* Written request 1: In the news article about Israel's High Court, whom did the court ban from taking part in the coming elections?

++++++

Israeli justice minister promises to rein in Israel’s runaway High Court

Justice Minister Ayelet Shaked promises to put an end to the Israeli High Court’s overreach.

By David Isaac, World Israel News

The Israeli High Court’s decision on Sunday to ban far-right candidate Michael Ben-Ari, leader of the Otzma Yehudit (or “Jewish Strength”) party, from participating in the coming elections raised a storm of criticism from Israel’s right, with proposals being made to curtail the court’s power.

The most far-reaching plan came from Justice Minister Ayelet Shaked, who on Monday said that the court has “turned  itself into a political factor. The decision by the High Court of Justice to disqualify Ben-Ari and, on the other hand, to permit terror-supporting parties is a blatant and misleading intervention that goes to the core of Israeli democracy.”

Shaked referred to the fact that at the same time that the High Court decided to ban Ben-Ari for racist statements, it rejected appeals to ban far-left candidate Ofer Cassif and the Arab party Balad. Cassif has compared Israel to Nazis and criticized Israel’s Law of Return, which automatically grants citizenship to Diaspora Jews who immigrate to Israel.

Balad declares itself “part of the Palestinian national movement” and rejects the idea of a Jewish State.  “We don’t support two states for two peoples. We support the establishment of a Palestinian state next to a state for all of its citizens,” Mtanes Shihadeh, who holds the top spot on Balad’s list, told The Times of Israel on February 2.

++++++

* Written request 2: From the rows below, copy the lines verbatim, starting at the line that contains "How do I perform: Switch" and ending at the line that contains "(x=290, y=409)", with both of those lines included.

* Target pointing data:
++++++

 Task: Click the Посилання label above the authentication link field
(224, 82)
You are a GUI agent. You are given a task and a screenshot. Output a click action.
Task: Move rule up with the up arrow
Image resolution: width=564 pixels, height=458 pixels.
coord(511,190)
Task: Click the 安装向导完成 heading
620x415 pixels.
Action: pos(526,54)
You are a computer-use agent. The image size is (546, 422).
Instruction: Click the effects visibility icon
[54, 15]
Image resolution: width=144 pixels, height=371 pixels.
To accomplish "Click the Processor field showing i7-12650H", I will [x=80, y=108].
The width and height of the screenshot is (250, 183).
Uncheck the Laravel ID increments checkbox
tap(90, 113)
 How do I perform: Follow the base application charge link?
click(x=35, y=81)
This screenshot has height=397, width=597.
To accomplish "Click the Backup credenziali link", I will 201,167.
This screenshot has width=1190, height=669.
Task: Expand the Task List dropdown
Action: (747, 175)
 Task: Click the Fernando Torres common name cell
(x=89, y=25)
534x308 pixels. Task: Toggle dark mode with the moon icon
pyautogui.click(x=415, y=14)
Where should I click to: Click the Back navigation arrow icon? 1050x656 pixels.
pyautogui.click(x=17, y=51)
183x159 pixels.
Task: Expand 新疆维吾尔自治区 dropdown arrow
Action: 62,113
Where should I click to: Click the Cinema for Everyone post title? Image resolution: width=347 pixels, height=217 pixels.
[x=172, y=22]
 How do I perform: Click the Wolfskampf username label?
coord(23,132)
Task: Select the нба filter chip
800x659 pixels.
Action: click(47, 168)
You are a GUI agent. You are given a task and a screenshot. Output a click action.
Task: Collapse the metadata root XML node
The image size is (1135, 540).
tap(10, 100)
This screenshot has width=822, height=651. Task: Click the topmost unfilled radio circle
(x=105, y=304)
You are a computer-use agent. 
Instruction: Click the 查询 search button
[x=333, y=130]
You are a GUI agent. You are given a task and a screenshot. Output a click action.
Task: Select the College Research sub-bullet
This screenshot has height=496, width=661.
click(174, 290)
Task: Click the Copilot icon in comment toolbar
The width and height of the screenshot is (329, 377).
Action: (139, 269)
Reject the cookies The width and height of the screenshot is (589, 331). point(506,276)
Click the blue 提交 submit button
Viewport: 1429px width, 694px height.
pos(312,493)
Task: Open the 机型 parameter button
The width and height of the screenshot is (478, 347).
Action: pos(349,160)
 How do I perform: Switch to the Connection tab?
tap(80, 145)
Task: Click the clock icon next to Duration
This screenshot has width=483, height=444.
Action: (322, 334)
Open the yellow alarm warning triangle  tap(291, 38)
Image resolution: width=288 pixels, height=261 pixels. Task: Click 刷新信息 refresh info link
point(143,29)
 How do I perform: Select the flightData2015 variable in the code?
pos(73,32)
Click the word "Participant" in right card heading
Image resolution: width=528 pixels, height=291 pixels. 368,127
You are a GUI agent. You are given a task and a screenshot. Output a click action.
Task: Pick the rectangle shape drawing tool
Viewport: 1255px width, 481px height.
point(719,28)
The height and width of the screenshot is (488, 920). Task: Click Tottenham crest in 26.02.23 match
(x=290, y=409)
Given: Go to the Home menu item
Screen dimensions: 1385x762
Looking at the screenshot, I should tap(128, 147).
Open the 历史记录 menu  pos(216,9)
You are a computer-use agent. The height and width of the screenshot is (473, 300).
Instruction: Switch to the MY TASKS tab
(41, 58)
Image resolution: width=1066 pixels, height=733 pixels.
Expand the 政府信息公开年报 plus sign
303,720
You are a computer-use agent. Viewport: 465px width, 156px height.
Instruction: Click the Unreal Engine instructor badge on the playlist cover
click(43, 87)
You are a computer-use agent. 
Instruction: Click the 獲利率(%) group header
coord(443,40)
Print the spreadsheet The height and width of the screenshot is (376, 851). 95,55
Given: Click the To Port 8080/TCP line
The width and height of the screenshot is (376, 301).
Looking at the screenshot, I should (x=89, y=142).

++++++

* Correct answer 1: Michael Ben-Ari, leader of the Otzma Yehudit party.

* Correct answer 2:
 How do I perform: Switch to the Connection tab?
tap(80, 145)
Task: Click the clock icon next to Duration
This screenshot has width=483, height=444.
Action: (322, 334)
Open the yellow alarm warning triangle  tap(291, 38)
Image resolution: width=288 pixels, height=261 pixels. Task: Click 刷新信息 refresh info link
point(143,29)
 How do I perform: Select the flightData2015 variable in the code?
pos(73,32)
Click the word "Participant" in right card heading
Image resolution: width=528 pixels, height=291 pixels. 368,127
You are a GUI agent. You are given a task and a screenshot. Output a click action.
Task: Pick the rectangle shape drawing tool
Viewport: 1255px width, 481px height.
point(719,28)
The height and width of the screenshot is (488, 920). Task: Click Tottenham crest in 26.02.23 match
(x=290, y=409)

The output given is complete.